When contacted, Hotstar, SonyLIV, Board of Control for Cricket in India, Yuvraj Singh and 1xBet did not respond. FairPlay could not be reached for comment.
To place bets on these offshore websites, users must first create an account by sharing their personal details. In the case of 1xBet, the text message for the one-time password required to register is delivered in Russian. Once logged in, users can place bets on domestic and international matches in sports ranging from cricket, kabaddi, volleyball, football, table tennis, basketball, and tennis among others.
The website offers several payment options for users based outside India, including e-wallets, cryptocurrencies, bank transfers, and bank cards. Curiously, during UPI transfers, instead of making the payment directly to 1xBet, the registered ID belongs to an individual and it changes regularly. Users are given a unique referral code to validate transactions and money is deposited into the betting account through a third party within an hour, rather than instantly.

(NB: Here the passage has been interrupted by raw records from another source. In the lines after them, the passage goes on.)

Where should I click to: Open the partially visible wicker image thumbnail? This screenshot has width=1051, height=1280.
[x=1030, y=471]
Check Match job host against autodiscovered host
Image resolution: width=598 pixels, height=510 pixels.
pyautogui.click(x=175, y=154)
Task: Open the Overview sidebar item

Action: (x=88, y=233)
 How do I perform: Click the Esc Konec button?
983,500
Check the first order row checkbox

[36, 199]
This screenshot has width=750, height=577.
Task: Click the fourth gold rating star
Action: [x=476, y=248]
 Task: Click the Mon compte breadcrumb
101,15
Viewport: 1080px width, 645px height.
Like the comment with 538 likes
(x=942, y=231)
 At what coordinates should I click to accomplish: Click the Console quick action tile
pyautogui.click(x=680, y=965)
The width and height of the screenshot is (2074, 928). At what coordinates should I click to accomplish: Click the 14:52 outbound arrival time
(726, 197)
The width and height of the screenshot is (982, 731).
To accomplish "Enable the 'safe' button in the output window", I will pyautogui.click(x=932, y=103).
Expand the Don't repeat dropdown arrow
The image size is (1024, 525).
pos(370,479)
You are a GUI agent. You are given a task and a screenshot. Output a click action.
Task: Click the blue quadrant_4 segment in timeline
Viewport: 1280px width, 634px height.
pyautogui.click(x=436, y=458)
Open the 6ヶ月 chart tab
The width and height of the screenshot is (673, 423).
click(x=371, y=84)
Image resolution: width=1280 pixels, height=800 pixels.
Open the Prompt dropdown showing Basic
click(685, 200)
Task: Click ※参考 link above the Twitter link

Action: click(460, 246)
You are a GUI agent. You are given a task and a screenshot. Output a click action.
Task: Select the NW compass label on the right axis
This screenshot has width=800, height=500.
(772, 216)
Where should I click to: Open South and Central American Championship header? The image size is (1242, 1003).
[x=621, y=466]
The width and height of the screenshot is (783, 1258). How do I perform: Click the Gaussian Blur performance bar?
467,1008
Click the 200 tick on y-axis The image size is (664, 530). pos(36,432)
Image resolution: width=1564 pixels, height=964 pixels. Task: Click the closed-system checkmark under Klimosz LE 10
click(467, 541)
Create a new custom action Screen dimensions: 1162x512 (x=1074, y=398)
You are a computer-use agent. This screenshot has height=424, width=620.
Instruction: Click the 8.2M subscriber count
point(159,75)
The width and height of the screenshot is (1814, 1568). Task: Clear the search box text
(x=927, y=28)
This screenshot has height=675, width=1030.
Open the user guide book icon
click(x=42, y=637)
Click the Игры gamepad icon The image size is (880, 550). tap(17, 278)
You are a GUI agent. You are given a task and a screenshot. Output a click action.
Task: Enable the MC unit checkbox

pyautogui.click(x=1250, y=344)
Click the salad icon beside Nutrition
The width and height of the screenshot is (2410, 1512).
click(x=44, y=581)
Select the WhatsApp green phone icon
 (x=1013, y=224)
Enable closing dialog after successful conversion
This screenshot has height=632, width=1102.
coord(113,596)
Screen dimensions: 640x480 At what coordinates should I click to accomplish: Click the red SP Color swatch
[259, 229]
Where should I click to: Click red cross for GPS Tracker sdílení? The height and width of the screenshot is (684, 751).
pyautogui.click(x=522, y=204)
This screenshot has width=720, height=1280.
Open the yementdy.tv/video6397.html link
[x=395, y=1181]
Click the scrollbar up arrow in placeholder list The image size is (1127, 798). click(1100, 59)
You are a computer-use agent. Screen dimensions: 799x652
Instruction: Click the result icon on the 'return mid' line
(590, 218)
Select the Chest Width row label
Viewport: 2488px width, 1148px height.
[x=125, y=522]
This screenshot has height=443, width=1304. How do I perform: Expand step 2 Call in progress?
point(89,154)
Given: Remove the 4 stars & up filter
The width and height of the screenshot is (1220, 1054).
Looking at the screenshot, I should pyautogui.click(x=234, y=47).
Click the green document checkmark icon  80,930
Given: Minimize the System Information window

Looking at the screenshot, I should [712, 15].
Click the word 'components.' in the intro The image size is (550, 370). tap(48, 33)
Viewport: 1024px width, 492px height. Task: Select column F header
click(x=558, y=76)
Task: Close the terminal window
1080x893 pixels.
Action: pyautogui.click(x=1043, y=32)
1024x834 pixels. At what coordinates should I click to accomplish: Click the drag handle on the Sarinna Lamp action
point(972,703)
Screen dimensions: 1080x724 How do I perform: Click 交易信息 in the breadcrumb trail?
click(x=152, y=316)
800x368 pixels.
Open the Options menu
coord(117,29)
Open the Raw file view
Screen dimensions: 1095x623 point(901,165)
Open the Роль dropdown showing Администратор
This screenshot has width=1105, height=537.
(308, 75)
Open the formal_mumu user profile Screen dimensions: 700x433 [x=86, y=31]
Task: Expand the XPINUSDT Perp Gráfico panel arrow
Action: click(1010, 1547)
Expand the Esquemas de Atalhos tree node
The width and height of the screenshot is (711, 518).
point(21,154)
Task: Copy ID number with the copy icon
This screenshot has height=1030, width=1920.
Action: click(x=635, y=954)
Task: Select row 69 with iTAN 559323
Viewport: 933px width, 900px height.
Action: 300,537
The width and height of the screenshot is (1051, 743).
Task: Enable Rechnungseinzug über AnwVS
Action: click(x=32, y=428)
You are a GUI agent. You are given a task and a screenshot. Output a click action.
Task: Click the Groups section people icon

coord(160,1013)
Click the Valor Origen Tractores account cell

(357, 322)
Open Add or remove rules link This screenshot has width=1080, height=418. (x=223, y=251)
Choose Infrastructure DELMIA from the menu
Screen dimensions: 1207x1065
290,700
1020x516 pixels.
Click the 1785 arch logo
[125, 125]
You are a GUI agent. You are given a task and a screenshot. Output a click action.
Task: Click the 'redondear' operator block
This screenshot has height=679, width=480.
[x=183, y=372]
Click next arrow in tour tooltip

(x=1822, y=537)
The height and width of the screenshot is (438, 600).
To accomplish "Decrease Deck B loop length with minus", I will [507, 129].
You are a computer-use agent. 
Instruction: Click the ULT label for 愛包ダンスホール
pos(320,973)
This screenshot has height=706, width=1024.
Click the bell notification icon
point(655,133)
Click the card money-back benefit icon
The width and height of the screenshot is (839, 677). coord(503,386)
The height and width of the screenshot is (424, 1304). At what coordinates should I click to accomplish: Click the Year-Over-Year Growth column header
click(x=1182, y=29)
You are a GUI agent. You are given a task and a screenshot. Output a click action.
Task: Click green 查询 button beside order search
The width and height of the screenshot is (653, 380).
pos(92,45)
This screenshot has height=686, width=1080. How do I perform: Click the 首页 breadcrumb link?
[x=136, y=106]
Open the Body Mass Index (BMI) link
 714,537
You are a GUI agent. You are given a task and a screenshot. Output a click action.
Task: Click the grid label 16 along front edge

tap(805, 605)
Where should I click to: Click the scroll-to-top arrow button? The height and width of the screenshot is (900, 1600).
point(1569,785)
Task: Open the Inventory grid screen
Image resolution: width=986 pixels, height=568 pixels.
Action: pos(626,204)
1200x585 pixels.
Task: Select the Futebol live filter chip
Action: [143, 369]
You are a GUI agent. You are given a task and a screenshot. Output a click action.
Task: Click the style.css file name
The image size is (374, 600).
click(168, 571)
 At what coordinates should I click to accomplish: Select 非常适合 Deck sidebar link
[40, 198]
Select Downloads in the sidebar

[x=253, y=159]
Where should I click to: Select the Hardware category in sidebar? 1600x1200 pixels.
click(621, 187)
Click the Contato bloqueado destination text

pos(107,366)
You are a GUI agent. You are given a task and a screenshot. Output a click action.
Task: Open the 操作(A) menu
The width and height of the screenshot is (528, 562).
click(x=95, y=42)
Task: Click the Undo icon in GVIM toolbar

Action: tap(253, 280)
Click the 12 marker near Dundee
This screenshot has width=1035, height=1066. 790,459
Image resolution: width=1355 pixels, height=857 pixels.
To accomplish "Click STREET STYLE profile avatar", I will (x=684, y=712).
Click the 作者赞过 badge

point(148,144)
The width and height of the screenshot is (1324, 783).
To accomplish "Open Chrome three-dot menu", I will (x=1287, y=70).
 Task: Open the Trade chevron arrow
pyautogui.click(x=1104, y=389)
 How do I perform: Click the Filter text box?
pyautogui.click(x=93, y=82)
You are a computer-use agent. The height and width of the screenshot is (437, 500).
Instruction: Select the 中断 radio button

Moreover, these websites – registered in tax havens like Curacao and Cyprus – place the responsibility on the user to determine the legality of online betting. “When opening an account and/or using our website, you must ensure that your actions are legal in the territory in which you reside. You also warrant and agree that you have received advice before registering on our website,” said the terms and conditions published on 1xBet, adding that it is illegal in countries like “the United States, the United Kingdom, Cyprus, the Netherlands, etc. .”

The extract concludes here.